> **PROVIDED DATA**
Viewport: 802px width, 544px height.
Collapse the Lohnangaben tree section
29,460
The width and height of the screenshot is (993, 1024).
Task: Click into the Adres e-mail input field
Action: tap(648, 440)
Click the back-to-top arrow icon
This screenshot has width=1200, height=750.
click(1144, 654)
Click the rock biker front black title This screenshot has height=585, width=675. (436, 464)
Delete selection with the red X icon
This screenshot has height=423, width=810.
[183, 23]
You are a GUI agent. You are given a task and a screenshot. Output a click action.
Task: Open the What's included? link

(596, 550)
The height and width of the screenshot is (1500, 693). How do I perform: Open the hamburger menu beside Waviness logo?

> **WHAT TO WORK ON**
What needs duplicating is the run of lines from the one containing "Click the rock" through the last line of the entries above, exact and complete.

> **RESPONSE TO THIS TASK**
Click the rock biker front black title This screenshot has height=585, width=675. (436, 464)
Delete selection with the red X icon
This screenshot has height=423, width=810.
[183, 23]
You are a GUI agent. You are given a task and a screenshot. Output a click action.
Task: Open the What's included? link

(596, 550)
The height and width of the screenshot is (1500, 693). How do I perform: Open the hamburger menu beside Waviness logo?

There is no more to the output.